The system also promotes growth, adds Jay Morley, president of the National Association of College and University Business Officers. It brings profits to private institutions and attracts increased state funding to public ones.

"It's the American way," Morley says. "If people get to keep what they earn, they'll be more focused and willing to work."

Harsh realities

Others, though, see a darker side of RCM.

While it does a good job of encouraging productivity, "it raises questions of whether you can realistically apply market values to academe," says Margaret Miller, PhD, president of the American Association for Higher Education. And the prevailing sentiment among liberal arts faculty at Indiana University is that it can't be done, says Joseph Steinmetz, PhD, chair of the psychology department there. In a decade of operation at Indiana, he says, RCM has lowered morale in the liberal arts.

"Some faculty think RCM favors bottom-line bean counting over high-quality programs," says Steinmetz. And in his view, disciplines shouldn't be measured against one another. "You can't put a price tag on Latin," he says.

Though psychology has fared comparatively well under RCM, due to its high undergraduate enrollment and grant funding, there's no guarantee that psychology will stay popular, Steinmetz notes. Aside from such philosophical objections, the system also poses a more immediate threat to cooperation among the disciplines "at a time when collaboration is big," says USC's Armstrong.

The model urges disciplines to attract more students to their home college, and keep research grants within it. And faculty say the resulting competition can cause a number of problems:

  • Enrollment dependency. At Indiana University in the mid-1990s, enrollments dropped in the College of Arts and Sciences and shifted to its professional schools. As a result, the college had to slash its budget while the professional schools grew theirs. Now, though, enrollment has shifted back to arts and sciences, but the college is short on faculty and resources.

  • Uneven wealth. The University of Pennsylvania's business branch, the well-known Wharton School, has thrived under RCM. But while Wharton has built new headquarters using generous endowments, the psychology department's labs and research facilities have deteriorated, says psychology chair Robert Seyfarth, PhD. In fact, some psychology faculty have been forced by lack of facilities to run their research projects in the medical school, which then gets all of the funding credit. That, in turn, prompts the central administration to award the medical school, rather than psychology, more money. "It's a Catch-22," says Seyfarth.

  • Competition for majors. At USC, faculty say RCM drives schools to attract students by adding and marketing new degrees. The psychology department's main competitor is the Annenberg School for Communication because a large number of USC undergraduates choose between majors in communications and psychology.

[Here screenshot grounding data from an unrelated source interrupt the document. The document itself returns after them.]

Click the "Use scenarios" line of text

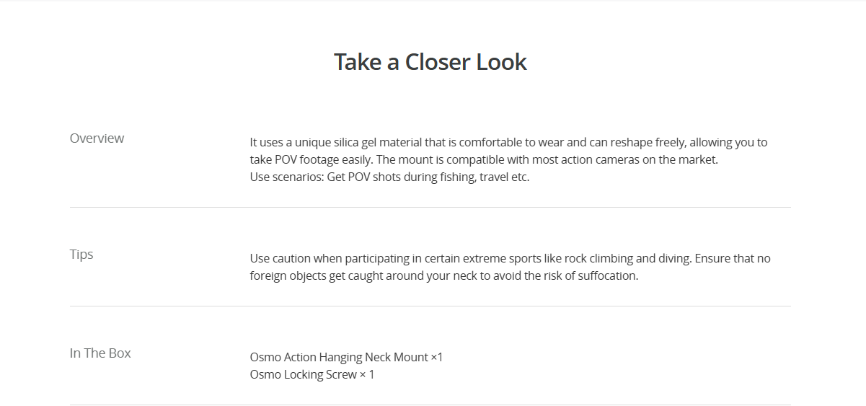389,177

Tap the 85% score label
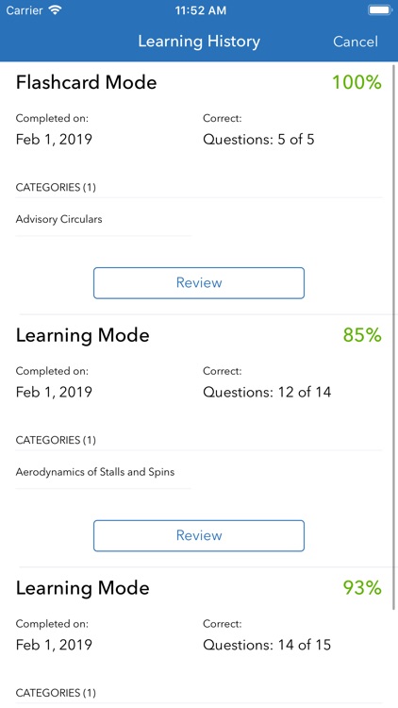(362, 335)
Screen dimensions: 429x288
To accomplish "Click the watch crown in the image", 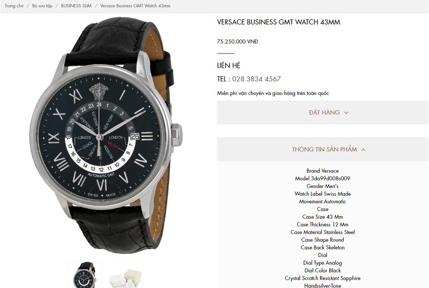I will (177, 135).
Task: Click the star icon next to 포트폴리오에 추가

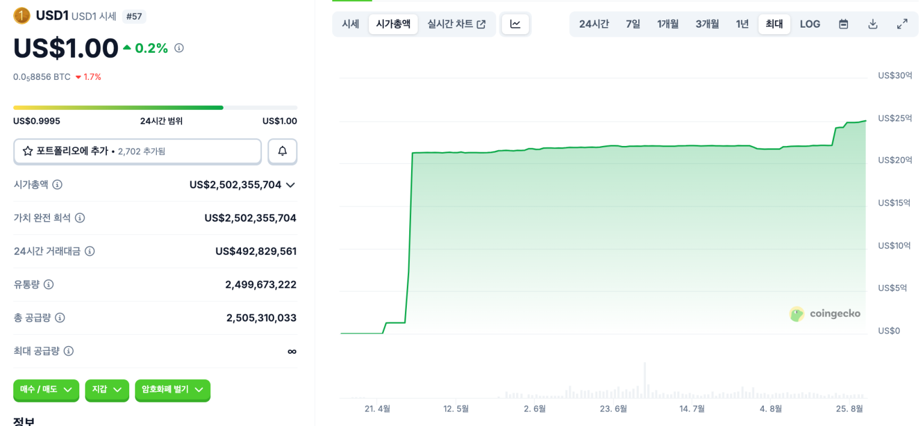Action: coord(28,151)
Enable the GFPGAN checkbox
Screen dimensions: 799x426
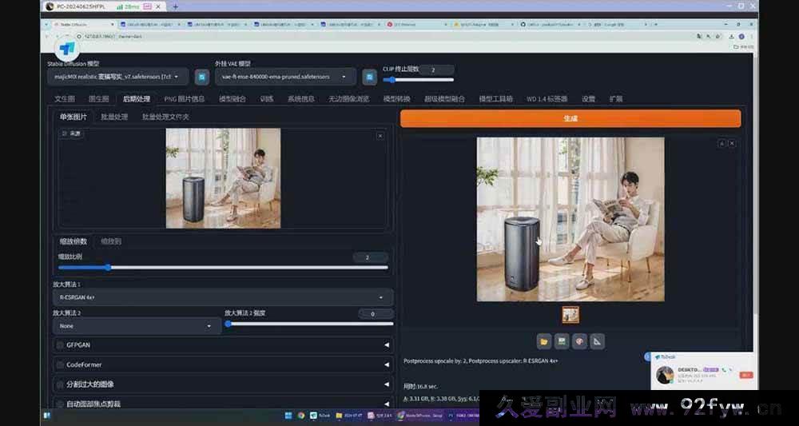[x=60, y=345]
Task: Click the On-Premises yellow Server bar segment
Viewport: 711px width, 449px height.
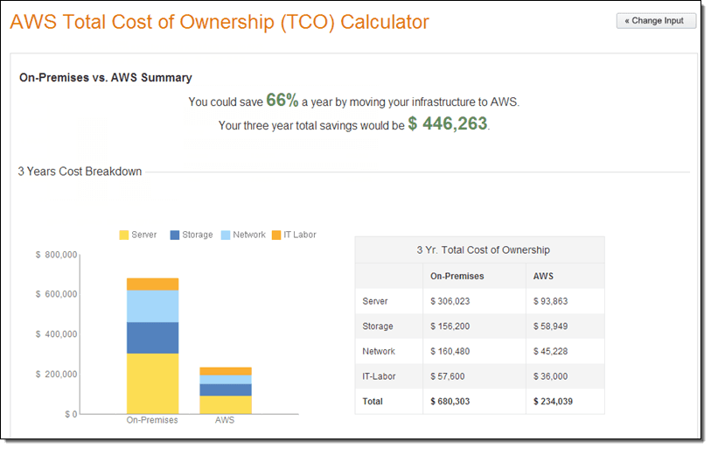Action: click(x=152, y=383)
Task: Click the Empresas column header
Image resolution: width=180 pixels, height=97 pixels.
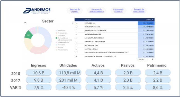Action: [x=88, y=20]

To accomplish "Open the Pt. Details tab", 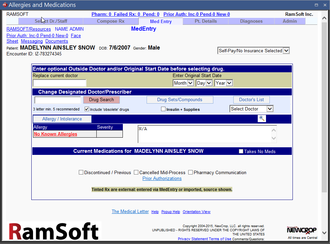I will 205,21.
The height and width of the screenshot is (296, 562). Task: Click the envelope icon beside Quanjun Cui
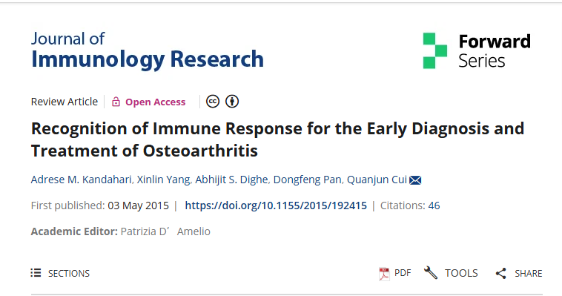click(415, 180)
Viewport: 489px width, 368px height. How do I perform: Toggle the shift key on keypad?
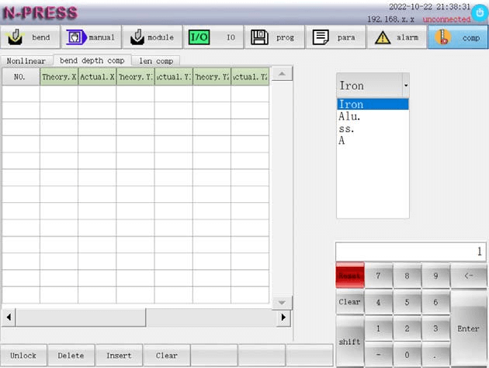point(349,342)
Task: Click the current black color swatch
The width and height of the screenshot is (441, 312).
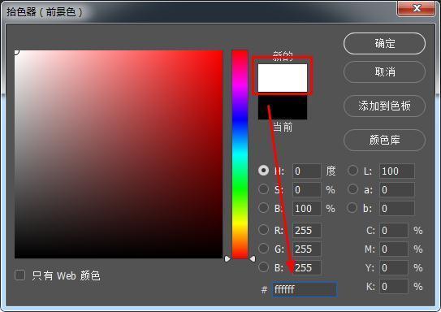Action: (283, 107)
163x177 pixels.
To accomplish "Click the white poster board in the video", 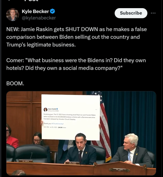I will pyautogui.click(x=71, y=117).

  • Stolen courses. At some RCM-based universities, colleges have duplicated one another's courses to boost the funding they get from enrollment. The University of Florida seeks to discourage such course proliferation by requiring colleges to stay within their projected course enrollment numbers.

To offset the emphasis on productivity and scale back competition between colleges, the university also rewards colleges and departments for improvements on self-determined quality measures. Other universities, among them the University of Michigan and USC, are working to rejuvenate team spirit by setting aside a central pot of money for inter-collegiate collaboration. There remains, however, the problem of how to fairly compensate the different academic disciplines, says the University of Florida's Branch.

"Faculty aren't sure how the corporate mentality, taking hold in higher education, is going to interact with traditional academic values," says Branch. "But one thing is for sure--it's not going to go away."

"Some faculty think RCM favors bottom-line bean counting over high-quality programs."